Recordó que, cansado ya de su papeleo, se había dejado un legajo por registrar. Abrió la puerta de hierro del archivo de familia, y acertó con el legajo, amarillo ya por el tiempo, y que olía a humedad rancia. Sentóse ante la mesa y empezó a destripar el legajo, bastante voluminoso.
Era justamente del tiempo de doña Dolores.

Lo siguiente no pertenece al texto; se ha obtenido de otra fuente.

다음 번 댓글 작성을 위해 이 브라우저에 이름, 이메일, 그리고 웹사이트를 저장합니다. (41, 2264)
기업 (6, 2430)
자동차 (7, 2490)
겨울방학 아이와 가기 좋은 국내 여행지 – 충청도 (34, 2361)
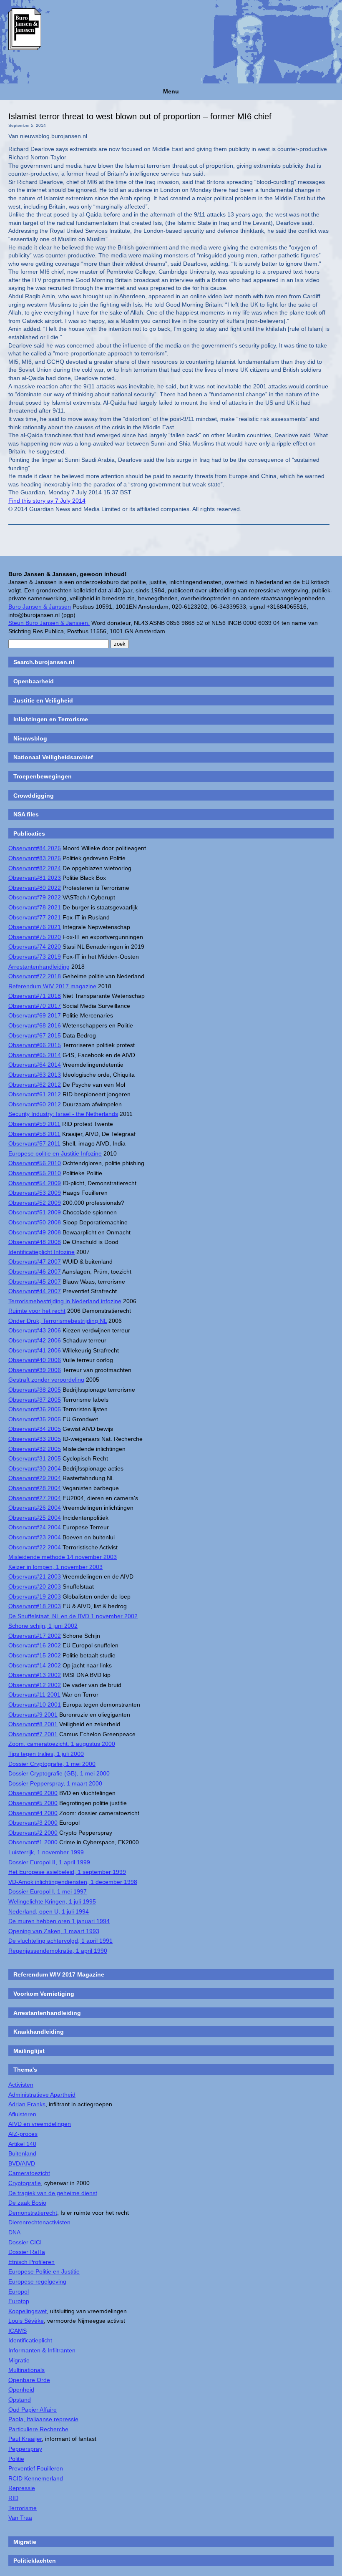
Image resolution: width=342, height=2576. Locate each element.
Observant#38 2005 (34, 1389)
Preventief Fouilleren (35, 2468)
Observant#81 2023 (34, 877)
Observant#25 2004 (34, 1517)
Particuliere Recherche (38, 2429)
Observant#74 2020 (34, 946)
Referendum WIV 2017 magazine (52, 986)
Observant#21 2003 (34, 1576)
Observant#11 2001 (34, 1694)
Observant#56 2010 (34, 1163)
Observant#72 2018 (34, 976)
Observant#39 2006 (34, 1370)
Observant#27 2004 (34, 1498)
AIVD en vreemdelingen (39, 2123)
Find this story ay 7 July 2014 (47, 500)
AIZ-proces (23, 2133)
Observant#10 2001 (34, 1704)
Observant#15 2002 (34, 1655)
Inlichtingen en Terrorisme (50, 719)
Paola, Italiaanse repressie (43, 2419)
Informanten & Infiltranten (41, 2350)
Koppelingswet (27, 2311)
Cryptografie (24, 2183)
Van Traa (20, 2517)
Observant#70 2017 (34, 1005)
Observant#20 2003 (34, 1586)
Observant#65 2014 (34, 1055)
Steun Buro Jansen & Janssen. (49, 622)
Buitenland (22, 2153)
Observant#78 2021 (34, 907)
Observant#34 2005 (34, 1428)
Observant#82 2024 (34, 868)
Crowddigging (33, 795)
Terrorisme (22, 2508)
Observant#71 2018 (34, 995)
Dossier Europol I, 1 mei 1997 (47, 1891)
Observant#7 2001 (33, 1734)
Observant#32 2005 (34, 1448)
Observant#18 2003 (34, 1606)
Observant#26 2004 (34, 1507)
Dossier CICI (25, 2242)
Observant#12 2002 (34, 1685)
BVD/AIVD (21, 2163)
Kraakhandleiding (38, 2031)
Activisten (20, 2084)
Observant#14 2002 (34, 1665)
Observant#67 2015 (34, 1035)
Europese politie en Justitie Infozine (55, 1153)
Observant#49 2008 (34, 1232)
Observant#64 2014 (34, 1064)
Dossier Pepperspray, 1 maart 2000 (55, 1783)
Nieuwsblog (30, 738)
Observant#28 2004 (34, 1488)
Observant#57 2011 (34, 1143)
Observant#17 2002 (34, 1635)
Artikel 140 (22, 2143)
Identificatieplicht (30, 2340)
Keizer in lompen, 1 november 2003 (55, 1567)
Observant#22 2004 (34, 1547)
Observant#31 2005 (34, 1458)
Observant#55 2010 (34, 1173)
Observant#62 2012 (34, 1084)
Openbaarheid (33, 681)
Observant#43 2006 (34, 1330)
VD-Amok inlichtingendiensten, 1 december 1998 (72, 1881)
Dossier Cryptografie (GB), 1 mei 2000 (59, 1773)
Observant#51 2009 (34, 1212)
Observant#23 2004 (34, 1537)
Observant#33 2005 (34, 1438)
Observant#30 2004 (34, 1468)
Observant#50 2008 (34, 1222)
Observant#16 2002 (34, 1645)
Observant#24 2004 (34, 1527)
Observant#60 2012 (34, 1104)
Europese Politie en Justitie (44, 2271)
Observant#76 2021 (34, 927)
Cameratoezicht (29, 2173)
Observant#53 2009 (34, 1192)
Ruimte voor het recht (36, 1310)
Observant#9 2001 (33, 1714)
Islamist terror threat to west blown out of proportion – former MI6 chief (140, 116)
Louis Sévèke (26, 2320)
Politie (16, 2458)
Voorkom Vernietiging (43, 1993)
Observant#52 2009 (34, 1202)
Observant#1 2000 (33, 1842)
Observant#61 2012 (34, 1094)
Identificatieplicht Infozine (41, 1252)
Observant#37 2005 (34, 1399)
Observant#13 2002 (34, 1675)
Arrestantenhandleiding (39, 966)
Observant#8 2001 (33, 1724)
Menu (171, 91)
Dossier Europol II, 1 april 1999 (49, 1862)
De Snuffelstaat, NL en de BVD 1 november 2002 (73, 1616)
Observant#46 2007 (34, 1271)
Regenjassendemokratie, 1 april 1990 (57, 1950)
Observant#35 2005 (34, 1419)
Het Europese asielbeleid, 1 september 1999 (67, 1871)
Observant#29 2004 (34, 1478)
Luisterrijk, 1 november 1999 (46, 1852)
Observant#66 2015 (34, 1045)
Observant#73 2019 (34, 956)
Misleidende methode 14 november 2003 (62, 1557)
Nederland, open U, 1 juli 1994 (48, 1911)
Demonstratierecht (32, 2212)
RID (13, 2498)
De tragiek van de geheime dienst (52, 2193)
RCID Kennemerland (35, 2478)
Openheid (21, 2389)
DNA (14, 2232)
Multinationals (26, 2370)
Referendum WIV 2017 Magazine (58, 1974)
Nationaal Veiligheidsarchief (53, 757)
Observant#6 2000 (33, 1793)
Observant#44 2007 (34, 1291)
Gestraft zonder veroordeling (46, 1379)
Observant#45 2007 (34, 1281)
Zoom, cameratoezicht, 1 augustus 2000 (61, 1743)
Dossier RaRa (26, 2252)
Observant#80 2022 (34, 887)
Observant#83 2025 (34, 858)
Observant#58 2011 (34, 1134)
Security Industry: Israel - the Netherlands (63, 1113)
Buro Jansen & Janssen (39, 606)
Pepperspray (25, 2448)
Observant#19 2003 (34, 1596)
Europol (18, 2291)
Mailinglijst (29, 2050)
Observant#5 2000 (33, 1803)
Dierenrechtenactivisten (39, 2222)
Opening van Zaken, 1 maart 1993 (53, 1931)
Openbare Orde (29, 2380)
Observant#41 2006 (34, 1350)
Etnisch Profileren (31, 2262)
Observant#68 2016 (34, 1025)
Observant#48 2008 (34, 1242)
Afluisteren (22, 2114)
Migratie (19, 2360)
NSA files (26, 814)
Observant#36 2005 (34, 1409)
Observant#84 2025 (34, 848)
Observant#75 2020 (34, 937)
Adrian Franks (26, 2104)
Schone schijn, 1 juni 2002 (43, 1625)
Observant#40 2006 (34, 1360)
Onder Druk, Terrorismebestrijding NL (57, 1320)
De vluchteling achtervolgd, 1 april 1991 (60, 1940)
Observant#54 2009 (34, 1183)
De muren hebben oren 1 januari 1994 (59, 1921)
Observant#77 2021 (34, 917)
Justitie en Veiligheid (43, 700)
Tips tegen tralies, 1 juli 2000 (46, 1753)
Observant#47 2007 (34, 1261)
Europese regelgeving (37, 2281)
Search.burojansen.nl (43, 662)
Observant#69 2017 (34, 1015)
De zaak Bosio (27, 2202)
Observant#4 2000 (33, 1813)
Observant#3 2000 (33, 1822)
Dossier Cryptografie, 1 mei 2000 (52, 1763)
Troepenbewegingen (42, 776)
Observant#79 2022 (34, 897)
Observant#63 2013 (34, 1074)
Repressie (21, 2488)
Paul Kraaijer (25, 2438)
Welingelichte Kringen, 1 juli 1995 (52, 1901)
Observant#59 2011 (34, 1124)
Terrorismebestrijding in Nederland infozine (64, 1301)
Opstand (19, 2399)
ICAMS (17, 2330)
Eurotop (18, 2301)
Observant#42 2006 (34, 1340)
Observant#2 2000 (33, 1832)
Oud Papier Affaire (32, 2409)
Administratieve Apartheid (41, 2094)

Lo primero que en él figuraba, la autorización judicial para que la señora administrase todos los bienes de la casa, por ignorarse el paradero de don Andrés Avelino, ausente desde hacía cinco años, sin que hubiese dado noticia alguna de su suerte a su mujer e hijos.
-¿A ver, a ver? -dijo, casi con voz alta, Lucio. ¿Ausente, sin dar noticias? Y el muro, ¿en qué fecha exacta se construyó?
También pudo hallar en el legajo este dato decisivo. La desaparición de don Andrés la fijaba la providencia judicial hacia enero de 1815, y la construcción de la tapia se comenzó en abril del mismo año.
-¡Hola, hola, hola! -repetía, aturdido, el descendiente.
Veía ahora, claro como la luz, el crimen más espantoso de lo que había imaginado. El consorte, dilapidador e infiel, asesinado por la esposa cuando se disponía a algún viaje en pos de sus antojos, y teniendo sus pistolas ceñidas; el enterramiento, sabe Dios con qué complicidades; el muro, construido para resguardar eternamente la fosa, y que nunca pudiese el azar descubrir el negro atentado, y doña Dolores, disfrutando libremente de aquella fortuna, salvada, por su crimen, para su descendencia...
«La verdad -pensó Lucio, asombrado de la realidad que salía del legajo amarillo- que, si no es doña Dolores, yo sería casi pobre o pobre del todo, y no poseería ni este solariego caserón de mis antepasados... Daré sepultura cristiana al esqueleto, haré un funeral en sufragio...; pero nadie sabrá nunca, por mí, la verdad del drama...»

«La Ilustración Española y Americana», núm. 5, 1913.